MADRID: Fund professionals offer divided opinion on whether the country can cope without seeking ECB help.

by Chris Sloley on Oct 04, 2012 at 11:25

Spanish selectors split over necessity of bailout

The question of whether Spain could cope without a major cash injection from the European Central Bank has proved a hugely divisive issue at the Citywire Fund Selector Forum in Madrid.

In response to a question over how crucial a bailout is for the future of the Spanish nation, 40% of fund selectors said there was no way the country could continue without seeking outside aid.

This was narrowly edged out by the view of 47% of delegates that Spain does not need to go cap in hand to Mario Draghi, but with the caveat that the crisis will continue to drag on.

In the minority, 13% of investors at the conference said the current measures being undertaken by Prime Minister Mariano Rajoy are enough to steer Spain out of trouble.

Inflation expectations also varied widely, with 50% of fund selectors stating current inflation protection is too expensive compared to 39% who believe it is fair value. This left 11% of the room who view it as currently too cheap.

Following on from the emphatic support for equities shown by fund selectors in Gstaad last month, Spanish selectors stated it was a prime time to enter the market.

In response to a question on their current equity stance, 62% said it was time to be brave and buy.

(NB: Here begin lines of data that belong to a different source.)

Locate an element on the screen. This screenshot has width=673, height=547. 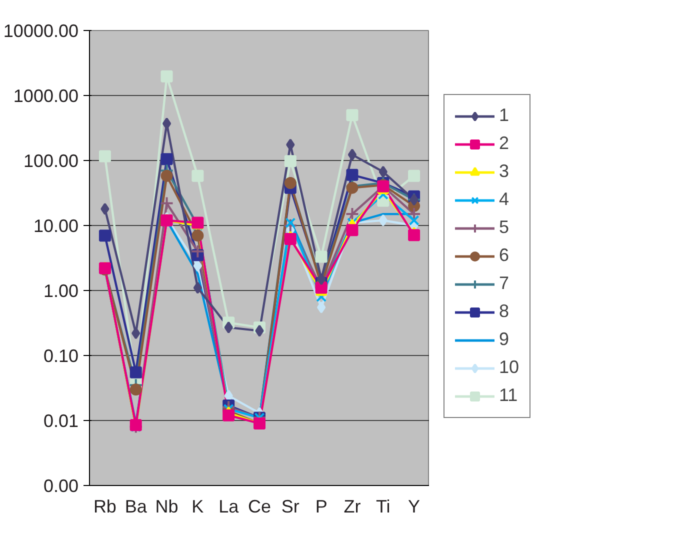
legend-label: 7 is located at coordinates (504, 283).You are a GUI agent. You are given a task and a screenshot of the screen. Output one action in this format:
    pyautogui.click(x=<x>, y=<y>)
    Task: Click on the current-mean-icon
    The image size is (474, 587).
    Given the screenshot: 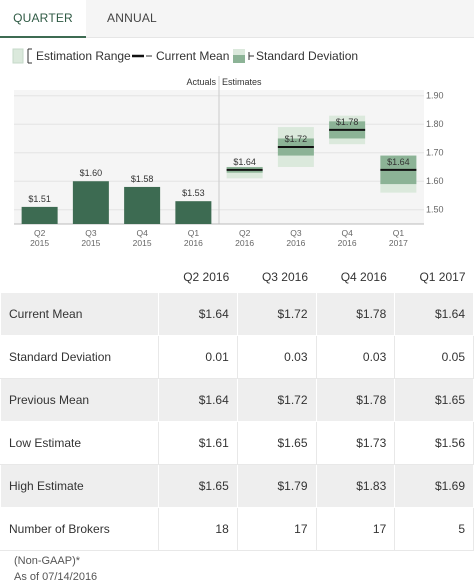 What is the action you would take?
    pyautogui.click(x=142, y=56)
    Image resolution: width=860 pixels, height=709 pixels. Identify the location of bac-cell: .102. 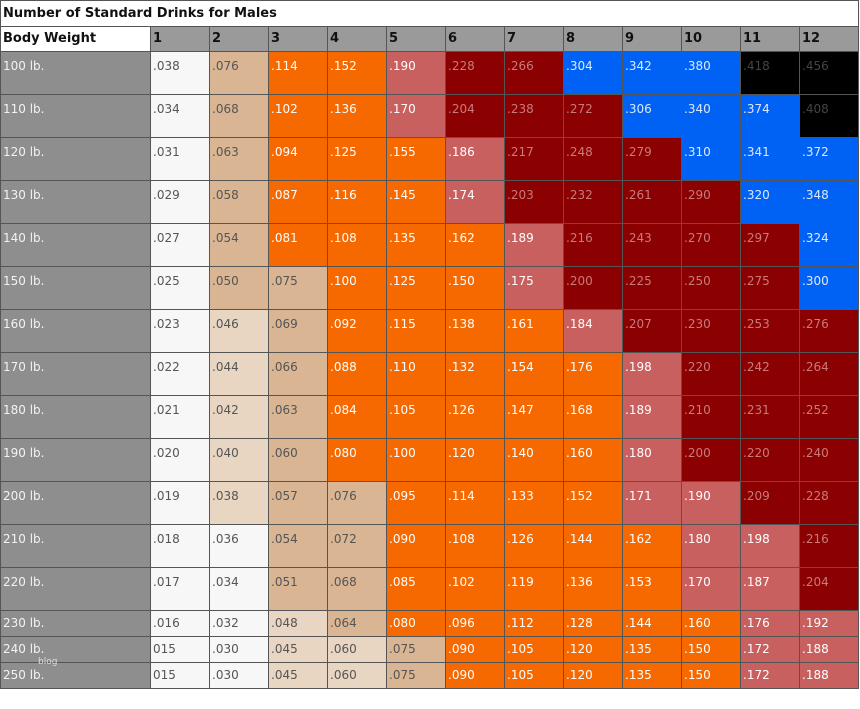
(298, 116).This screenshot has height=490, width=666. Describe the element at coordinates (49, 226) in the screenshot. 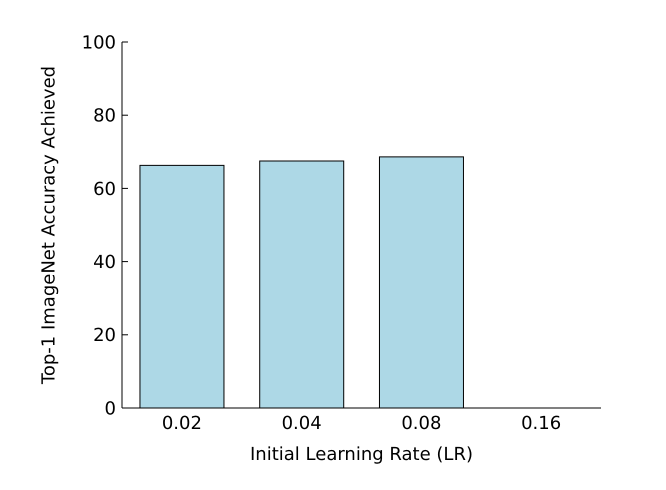

I see `y-axis-title: Top-1 ImageNet Accuracy Achieved` at that location.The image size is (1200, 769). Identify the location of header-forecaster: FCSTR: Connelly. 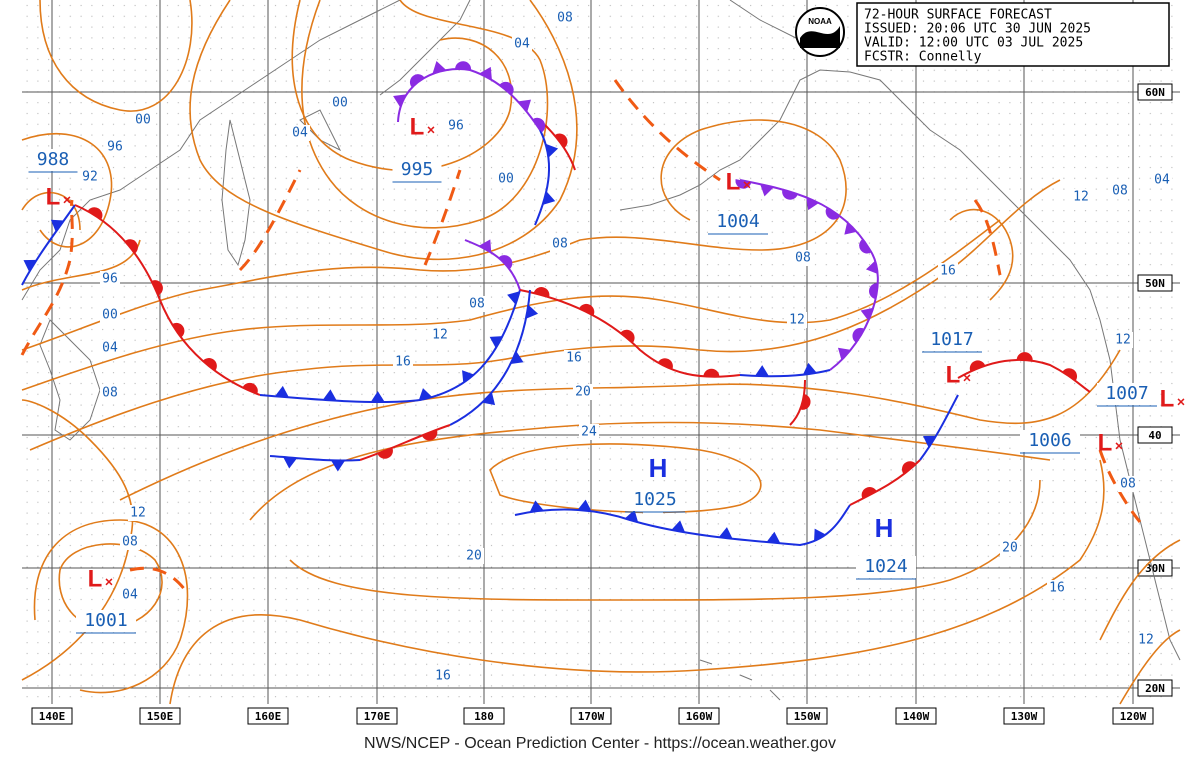
(923, 58).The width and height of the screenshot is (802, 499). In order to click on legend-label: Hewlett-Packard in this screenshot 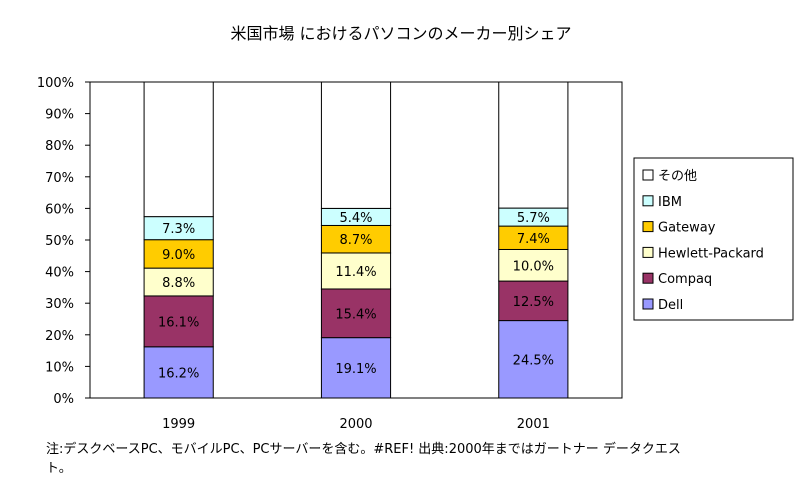, I will do `click(711, 254)`.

This compares to 38% who said only fools would rush in at this stage.

When quizzed on which equity sector they expect to outperform, emerging markets (34%) was marginally more favoured than Europe (32%).

Japanese equities also received a modicum of support from investors with 11% of respondents positive on this market. This was while the US, which has proven popular at previous events, garnered just 10% of the vote.

Selectors were also asked for their views on the fixed income sector they expect to outperform in the coming year.

This provoked a wide array of responses with high yield (27%) being named the most favoured sector ahead of convertibles (24%), EMD (22%) and investment grade corporates (22%).